A term in a contract is considered essential when it goes to the root of the contract. This will be the case where a contractual term is so important to a party that they would not have entered into the contract unless assured of strict or substantial performance of that term, and the other party knows or should have known this to be the case. The party’s intention that the term was to be essential can be determined through express words used by that party, or by considering the term in the context of the contract as a whole.
A term is likely to be essential where any kind of breach of that term would result in serious consequences for the other party, so that it effectively deprives the other party of “substantially the whole benefit” of entering into the contract. Further, a term is more likely to be essential if it is determined that damages would not adequately compensate the aggrieved party for a breach of the term.
A breach of an essential term can give rise to the right to terminate the contract. As a result, if a breach of the term is likely to occur, it is less probable that the term is an essential term on the basis that the parties are less likely to have intended for such a breach to result in the termination of the contract.
A term in a construction contract stating that “time is of the essence” is a widely accepted example of an essential term.
A project is largely complete once Practical Completion (or its equivalent) is reached. However, it is not until the Certificate of Final Completion (or the like) has been issued that your obligations to carry out the works, and the Principal’s obligation to pay you, have been discharged – that is, the project has finished.
There are generally two key concepts or milestones in construction contracts which mark completion – “Practical Completion” and “Final Completion”. Most construction contracts incorporate this general distinction though they may not use the same terminology.
In the case of the Practical Completion, the Superintendent, Independent Certifier or other designated party will issue a ‘Certificate of Practical Completion’ when the works are complete except for minor defects which do not impair the operation / functionality of the works.
However, while the works may be practically complete when this certificate is issued, the project is not actually finished until the defects liability period has ceased and defects are rectified. It is at this point in time when you will be issued with what is often called a ‘Certificate of Final Completion’. This will commonly be accompanied by a release of any remaining security the Principal holds. The Certificate of Final Completion signifies that your obligations to carry out the works, and the Principal’s obligation to pay you, have been discharged. That is, the project has finished.
In some cases, Practical Completion and/or Final Completion may have quite prescriptive requirements beyond those we have identified, which you will find in contractual definitions or the operable completion clauses.
No, not necessarily. If you have a security interest in something other than land – for example, materials procured by the subcontractor for incorporation in the works – your interest may not be ‘secure’ if you have not registered it on the Personal Property Securities Register (PPSR).
The default position under section 55 of the Personal Property Securities Act 2009 (Cth) is that a perfected security interest (i.e., one that is registered on the PPSR) has priority over an unperfected security interest. For example, if the subcontractor becomes insolvent and enters liquidation, your claim to the property subject to your security interest (or funds from its sale) will rank behind someone else who has registered their own security interest in that property.
But, beware the risk of taking your time!

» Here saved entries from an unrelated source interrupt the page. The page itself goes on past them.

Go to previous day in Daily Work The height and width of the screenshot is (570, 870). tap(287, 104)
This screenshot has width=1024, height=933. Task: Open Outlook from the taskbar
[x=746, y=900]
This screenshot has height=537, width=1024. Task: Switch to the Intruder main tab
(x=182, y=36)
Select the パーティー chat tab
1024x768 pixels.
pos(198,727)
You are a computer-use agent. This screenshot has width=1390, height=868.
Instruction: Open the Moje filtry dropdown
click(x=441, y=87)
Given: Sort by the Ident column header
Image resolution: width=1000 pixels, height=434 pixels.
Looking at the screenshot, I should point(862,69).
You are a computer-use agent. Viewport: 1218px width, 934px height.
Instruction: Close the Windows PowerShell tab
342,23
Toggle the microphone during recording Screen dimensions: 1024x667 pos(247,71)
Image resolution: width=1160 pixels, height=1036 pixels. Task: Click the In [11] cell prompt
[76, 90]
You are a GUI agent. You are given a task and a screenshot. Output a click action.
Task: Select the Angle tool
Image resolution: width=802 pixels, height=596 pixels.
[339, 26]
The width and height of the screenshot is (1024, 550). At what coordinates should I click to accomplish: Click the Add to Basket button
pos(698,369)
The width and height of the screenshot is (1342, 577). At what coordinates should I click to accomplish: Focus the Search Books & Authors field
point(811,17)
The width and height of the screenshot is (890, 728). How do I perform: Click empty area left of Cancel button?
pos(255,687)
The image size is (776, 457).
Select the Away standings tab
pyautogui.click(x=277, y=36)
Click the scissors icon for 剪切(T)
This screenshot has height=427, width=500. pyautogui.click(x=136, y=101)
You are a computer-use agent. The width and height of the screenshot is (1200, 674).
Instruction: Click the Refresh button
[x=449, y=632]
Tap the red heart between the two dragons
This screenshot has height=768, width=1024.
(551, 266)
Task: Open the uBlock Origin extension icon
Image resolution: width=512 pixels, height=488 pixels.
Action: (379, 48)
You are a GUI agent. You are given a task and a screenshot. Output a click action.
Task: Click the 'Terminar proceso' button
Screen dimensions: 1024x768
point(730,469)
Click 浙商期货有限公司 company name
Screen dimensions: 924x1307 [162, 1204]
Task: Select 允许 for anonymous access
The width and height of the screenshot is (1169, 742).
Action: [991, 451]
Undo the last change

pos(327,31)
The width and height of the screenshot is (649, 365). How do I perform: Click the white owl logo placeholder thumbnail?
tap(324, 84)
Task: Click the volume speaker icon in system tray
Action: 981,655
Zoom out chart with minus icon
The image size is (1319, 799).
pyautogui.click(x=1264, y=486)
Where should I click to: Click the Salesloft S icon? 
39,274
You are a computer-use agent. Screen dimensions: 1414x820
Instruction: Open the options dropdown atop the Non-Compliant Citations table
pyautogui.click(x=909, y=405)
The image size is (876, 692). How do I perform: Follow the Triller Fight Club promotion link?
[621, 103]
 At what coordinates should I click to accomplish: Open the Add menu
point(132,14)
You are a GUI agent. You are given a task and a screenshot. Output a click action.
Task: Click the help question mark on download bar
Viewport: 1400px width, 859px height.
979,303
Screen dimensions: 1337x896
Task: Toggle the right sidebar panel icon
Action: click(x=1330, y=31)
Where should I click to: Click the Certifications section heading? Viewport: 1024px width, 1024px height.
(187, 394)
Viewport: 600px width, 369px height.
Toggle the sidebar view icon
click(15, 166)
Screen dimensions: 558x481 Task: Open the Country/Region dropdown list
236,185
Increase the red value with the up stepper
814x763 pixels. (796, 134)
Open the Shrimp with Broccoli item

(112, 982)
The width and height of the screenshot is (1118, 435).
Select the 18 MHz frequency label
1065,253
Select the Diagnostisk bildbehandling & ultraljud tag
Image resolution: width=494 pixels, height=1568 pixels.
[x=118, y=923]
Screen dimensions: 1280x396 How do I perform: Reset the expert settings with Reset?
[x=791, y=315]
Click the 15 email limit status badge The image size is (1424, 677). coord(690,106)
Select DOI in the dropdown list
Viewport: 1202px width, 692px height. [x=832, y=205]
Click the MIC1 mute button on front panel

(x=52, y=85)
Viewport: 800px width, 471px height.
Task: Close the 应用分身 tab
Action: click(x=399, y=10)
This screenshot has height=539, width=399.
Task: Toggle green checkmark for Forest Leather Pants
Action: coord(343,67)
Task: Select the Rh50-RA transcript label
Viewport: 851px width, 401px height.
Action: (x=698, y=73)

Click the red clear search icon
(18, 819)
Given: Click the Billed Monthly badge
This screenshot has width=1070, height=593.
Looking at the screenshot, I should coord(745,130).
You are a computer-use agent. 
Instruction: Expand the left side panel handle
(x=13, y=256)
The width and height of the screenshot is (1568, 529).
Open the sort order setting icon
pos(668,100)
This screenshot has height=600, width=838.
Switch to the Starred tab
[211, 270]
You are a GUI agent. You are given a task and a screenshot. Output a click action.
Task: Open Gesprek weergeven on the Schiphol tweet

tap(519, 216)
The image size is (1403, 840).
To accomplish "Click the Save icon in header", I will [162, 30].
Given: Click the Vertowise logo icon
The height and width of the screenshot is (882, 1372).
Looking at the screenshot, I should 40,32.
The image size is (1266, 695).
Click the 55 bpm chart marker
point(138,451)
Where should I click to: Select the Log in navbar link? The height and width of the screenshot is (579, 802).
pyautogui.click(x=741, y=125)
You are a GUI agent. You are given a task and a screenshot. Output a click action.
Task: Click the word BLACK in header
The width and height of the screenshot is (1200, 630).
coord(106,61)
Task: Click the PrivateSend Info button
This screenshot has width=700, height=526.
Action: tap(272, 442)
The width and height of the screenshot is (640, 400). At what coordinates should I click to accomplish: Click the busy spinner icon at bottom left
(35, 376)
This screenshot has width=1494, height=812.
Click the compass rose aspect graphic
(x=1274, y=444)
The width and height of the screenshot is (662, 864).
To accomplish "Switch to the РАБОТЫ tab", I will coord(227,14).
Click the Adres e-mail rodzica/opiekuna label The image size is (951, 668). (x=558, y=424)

If someone else has a security interest in personal property (e.g., your subcontractor’s financier has security over all of your subcontractor’s present and after acquired property) and they register that interest on the PPSR before you register your own, the default rule says their interest will have priority over yours.
The takeaway? Register your interests as soon as you can, otherwise you might not be as secure as you think.
If the arbitration clause is valid and binding and the dispute is within the scope of the clause, you must go to arbitration. There might however be an exception if you are seeking urgent interlocutory relief from a court.
An arbitration clause is a dispute resolution provision in a contract that requires parties to resolve disputes through arbitration rather than through court proceedings, or some other process. These clauses are commonly used in construction contracts.
Arbitration clauses are often legally binding, which means that if the dispute that has arisen falls within the scope of the clause, you will not be able to go to court. In most modern construction contracts, arbitration clauses define dispute broadly and therefore tend to capture most if not all of the disputes that are likely to arise in connection with the contract.
Arbitration clauses are often considered to be independent of the main contract, which means that they remain enforceable even if the main contract is invalidated. In some rare cases, the arbitration clause itself might be invalid and therefore not enforceable (in which case you can refer the dispute to court). However, to establish that the clause is invalid is a very high bar.
No, you cannot contract out of the various security of payment legislation which is in place in all Australian jurisdictions.
Security of payment legislation has been implemented across all Australian States and Territories. The various security of payments laws and regulations are designed to promote efficient cash flow for payments within the construction industry. They do this by establishing statutory rights to make payment claims, imposing payment timeframes and providing rights to have payment dispute speedily resolved (on an interim basis) by adjudication in accordance with the relevant legislation.
In all States and Territories, the relevant security of payment laws cannot be contracted out of. Parties are unable to exclude, modify, or restrict the operation of the relevant legislation within their contract, and any clause within an agreement that attempts to do so will generally be void and have no effect.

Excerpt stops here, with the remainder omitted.